264人が本棚に入れています
本棚に追加
/132ページ
無事に今日の営業を終え、掃除をして全体のチェックを済ませる。
バックヤードに入ると、私服に着替えた彩音が椅子に腰掛けていた。
「お疲れ。帰んないの?」
僕の言葉に視線を上げて、彩音が少し周りを気にしてから口を開く。
「隼人、今日暇? 私とケンシンと遠也で飲みに行くんだけど、
一緒に行かない?」
「まき乃さん行かないの?」
「まきさん、今日おんじゃくが定休日だから
『章太郎が家で待ってるからー』ってめっちゃウキウキして帰ったよ。
うらやましいくらい仲いいよね」
まき乃さんとショウさんは、確かにとても仲睦まじい。
たまに愚痴も聞くが、ショウさんがたまに夜更かししてゲームをするとか、却って微笑ましいくらいのものが多い。
「閑は?」
誘わないのかと聞くと、彩音は大げさに手を振った。
「抜き抜き。

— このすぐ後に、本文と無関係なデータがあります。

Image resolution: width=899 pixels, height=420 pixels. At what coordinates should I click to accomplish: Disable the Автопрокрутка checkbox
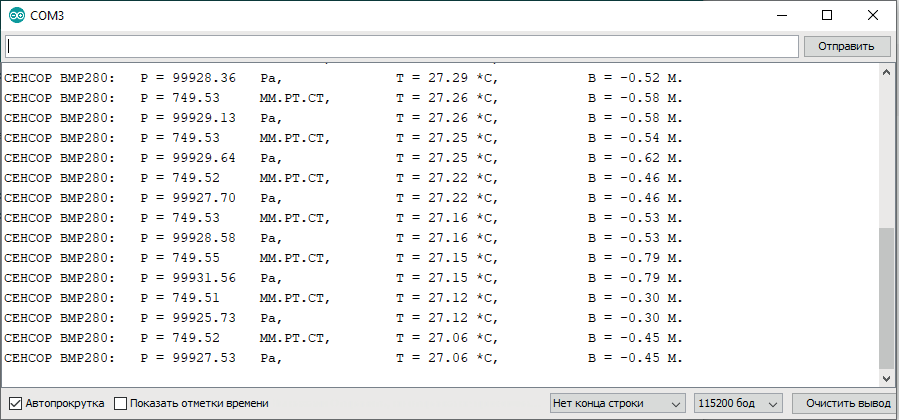(x=14, y=403)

閑、酔うと下ネタ言うし、ゲラだし、
……今日はオーナー抜きで行こうよ」
「んー」
制服のベストを脱ぎながら相づちを打つと、彩音がからかうような声を出した。
「閑が来なかったら行かない?」
「いや、行くよ」
髪をほどいた彩音は、ゆるくパーマのかかった髪を軽くかき上げてスマホを見た。
「お店どうしよ。隼人、なんか食べたいのある?」
「洋以外」
「ざっくりしてんな~」
と言いながら、彩音はスマホで店を調べているらしい。
厨房から、作業を終えたらしいケンシンと遠也が出てきた。
「お疲れ。隼人も来るよな?」
ケンシンの問いに頷くと、遠也が少し驚いた顔をした。
僕が来ると思っていなかったのかもしれないが、別に遠也のために引く必要もないだろうと、彼の反応には気づかないふりをした。
「ねー、店決まんない。隼人は洋以外だって」
「俺がたまに行く沖縄料理屋にするか?」
コックコートをバサリと脱いで、ケンシンは彩音を気にせず着替え始める。
彩音も特に気にしないが、スマホの画面を見つめているのは、多少の配慮なのかもしれない。
「みんなそれでいい?」
特に異論も出なかったので、みんなで飲みに行くことになった。
最初のコメントを投稿しよう!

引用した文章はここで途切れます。